- [What to work on] Print verbatim the lines of the entries from the one containing "The width and height of the screenshot is (661, 784)." to the last, inclusive, and no others.

- [Entries provided]

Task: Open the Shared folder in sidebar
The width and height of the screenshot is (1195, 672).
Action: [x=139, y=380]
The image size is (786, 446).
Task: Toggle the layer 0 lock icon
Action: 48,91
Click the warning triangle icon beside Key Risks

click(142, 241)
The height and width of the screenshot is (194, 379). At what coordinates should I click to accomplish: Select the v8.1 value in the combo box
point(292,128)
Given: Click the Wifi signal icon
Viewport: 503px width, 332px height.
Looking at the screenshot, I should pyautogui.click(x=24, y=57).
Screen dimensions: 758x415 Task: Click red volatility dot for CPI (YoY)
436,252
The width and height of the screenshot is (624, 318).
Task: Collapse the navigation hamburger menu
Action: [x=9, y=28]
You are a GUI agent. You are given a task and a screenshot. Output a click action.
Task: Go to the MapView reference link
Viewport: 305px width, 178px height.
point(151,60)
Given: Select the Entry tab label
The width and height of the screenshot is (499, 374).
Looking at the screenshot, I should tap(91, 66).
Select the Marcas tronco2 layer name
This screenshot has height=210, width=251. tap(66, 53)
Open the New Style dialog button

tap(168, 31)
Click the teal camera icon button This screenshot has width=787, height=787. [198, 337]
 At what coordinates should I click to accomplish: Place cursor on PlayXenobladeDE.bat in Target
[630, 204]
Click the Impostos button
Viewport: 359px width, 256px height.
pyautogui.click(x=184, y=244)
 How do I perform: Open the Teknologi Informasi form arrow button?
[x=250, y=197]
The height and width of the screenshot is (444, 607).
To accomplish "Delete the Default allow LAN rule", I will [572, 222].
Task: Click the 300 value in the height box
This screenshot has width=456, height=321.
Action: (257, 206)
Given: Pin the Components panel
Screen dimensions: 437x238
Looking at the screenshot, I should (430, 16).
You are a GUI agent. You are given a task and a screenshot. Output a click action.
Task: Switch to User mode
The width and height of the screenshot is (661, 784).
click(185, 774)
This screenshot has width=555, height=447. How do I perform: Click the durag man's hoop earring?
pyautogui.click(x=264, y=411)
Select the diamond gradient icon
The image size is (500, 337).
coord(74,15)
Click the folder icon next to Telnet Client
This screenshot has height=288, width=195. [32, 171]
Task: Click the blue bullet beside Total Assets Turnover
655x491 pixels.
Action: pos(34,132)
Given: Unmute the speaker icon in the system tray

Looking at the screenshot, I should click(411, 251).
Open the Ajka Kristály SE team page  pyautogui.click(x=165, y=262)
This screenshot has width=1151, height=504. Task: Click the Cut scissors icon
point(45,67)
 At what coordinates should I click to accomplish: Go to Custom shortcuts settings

- [Answer space]
The width and height of the screenshot is (661, 784).
click(185, 774)
This screenshot has width=555, height=447. How do I perform: Click the durag man's hoop earring?
pyautogui.click(x=264, y=411)
Select the diamond gradient icon
The image size is (500, 337).
coord(74,15)
Click the folder icon next to Telnet Client
This screenshot has height=288, width=195. [32, 171]
Task: Click the blue bullet beside Total Assets Turnover
655x491 pixels.
Action: pos(34,132)
Given: Unmute the speaker icon in the system tray

Looking at the screenshot, I should click(411, 251).
Open the Ajka Kristály SE team page  pyautogui.click(x=165, y=262)
This screenshot has width=1151, height=504. Task: Click the Cut scissors icon
point(45,67)
 At what coordinates should I click to accomplish: Go to Custom shortcuts settings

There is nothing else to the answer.